Furthermore, if the court upholds the law in its entirety, some of its most controversial cost-saving provisions may be later overridden or scaled back by Congress. In this case, it's likely that spending will increase by roughly $1.24 trillion over the next 10 years leading to a deficit increase of more than $500 billion.
Of course, the Supreme Court may only strike down parts of the law, leaving other components intact.
From the perspective of improving federal finances, a hypothetical best-case scenario would involve the court striking down most of the law's cost-increasing provisions, while allowing its cost-savings provisions to stand. While this is an attractive scenario from a fiscal perspective, the constitutional basis for such a favorable outcome is not clear based on the court's prior deliberations.

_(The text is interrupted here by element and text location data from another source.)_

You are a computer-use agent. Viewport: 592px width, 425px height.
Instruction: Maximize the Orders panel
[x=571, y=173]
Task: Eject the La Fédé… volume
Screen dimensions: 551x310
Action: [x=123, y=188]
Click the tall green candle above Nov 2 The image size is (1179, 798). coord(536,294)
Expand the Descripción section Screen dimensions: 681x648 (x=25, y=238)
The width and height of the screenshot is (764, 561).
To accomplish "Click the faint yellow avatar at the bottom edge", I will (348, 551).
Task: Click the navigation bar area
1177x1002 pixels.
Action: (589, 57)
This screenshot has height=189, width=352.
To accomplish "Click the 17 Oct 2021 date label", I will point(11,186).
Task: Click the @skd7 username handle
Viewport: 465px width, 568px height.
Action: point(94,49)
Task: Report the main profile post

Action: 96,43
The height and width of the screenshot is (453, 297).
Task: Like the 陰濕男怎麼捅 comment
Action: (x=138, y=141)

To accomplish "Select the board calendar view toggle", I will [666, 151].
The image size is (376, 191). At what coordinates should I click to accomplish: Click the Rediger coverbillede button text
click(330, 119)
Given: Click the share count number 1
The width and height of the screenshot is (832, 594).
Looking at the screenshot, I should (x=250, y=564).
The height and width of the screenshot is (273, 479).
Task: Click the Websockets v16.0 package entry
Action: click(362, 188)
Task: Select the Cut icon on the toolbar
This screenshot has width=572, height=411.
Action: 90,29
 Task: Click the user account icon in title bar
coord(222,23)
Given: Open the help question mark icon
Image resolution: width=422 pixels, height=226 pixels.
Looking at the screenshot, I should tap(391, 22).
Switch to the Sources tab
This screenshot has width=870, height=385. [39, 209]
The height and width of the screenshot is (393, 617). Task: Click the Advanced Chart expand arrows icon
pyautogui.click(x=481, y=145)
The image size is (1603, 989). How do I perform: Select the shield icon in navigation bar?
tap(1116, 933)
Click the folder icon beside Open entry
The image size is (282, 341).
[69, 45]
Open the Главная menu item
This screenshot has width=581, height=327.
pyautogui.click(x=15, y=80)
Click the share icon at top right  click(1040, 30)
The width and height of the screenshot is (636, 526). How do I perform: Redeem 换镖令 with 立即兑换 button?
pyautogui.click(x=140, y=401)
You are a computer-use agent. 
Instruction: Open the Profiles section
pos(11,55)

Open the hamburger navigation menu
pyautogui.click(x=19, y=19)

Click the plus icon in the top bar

Suppose instead that only the law's health insurance purchase mandate is struck down on constitutional grounds. The Congressional Budget Office has projected that eliminating this mandate would improve federal finances by roughly $282 billion over 10 years. This would lessen the law's fiscal damage—but not by enough to make it, on net, a true fiscal gain. Moreover, this outcome might not be politically sustainable, as it would likely result in large health insurance premium increases for consumers.
Due to the quirks of Congress's scoring rules, this scenario would result in an "official" finding of a fiscal windfall for the federal government, even though in reality the healthcare law would still somewhat worsen the federal deficit. Some have suggested that this new fiscal credit be used to replace some of the sequestration spending cuts currently required under the Budget Control Act. But it would be very imprudent to spend net "savings" that arise on paper (i.e. under scorekeeping conventions) but not in reality.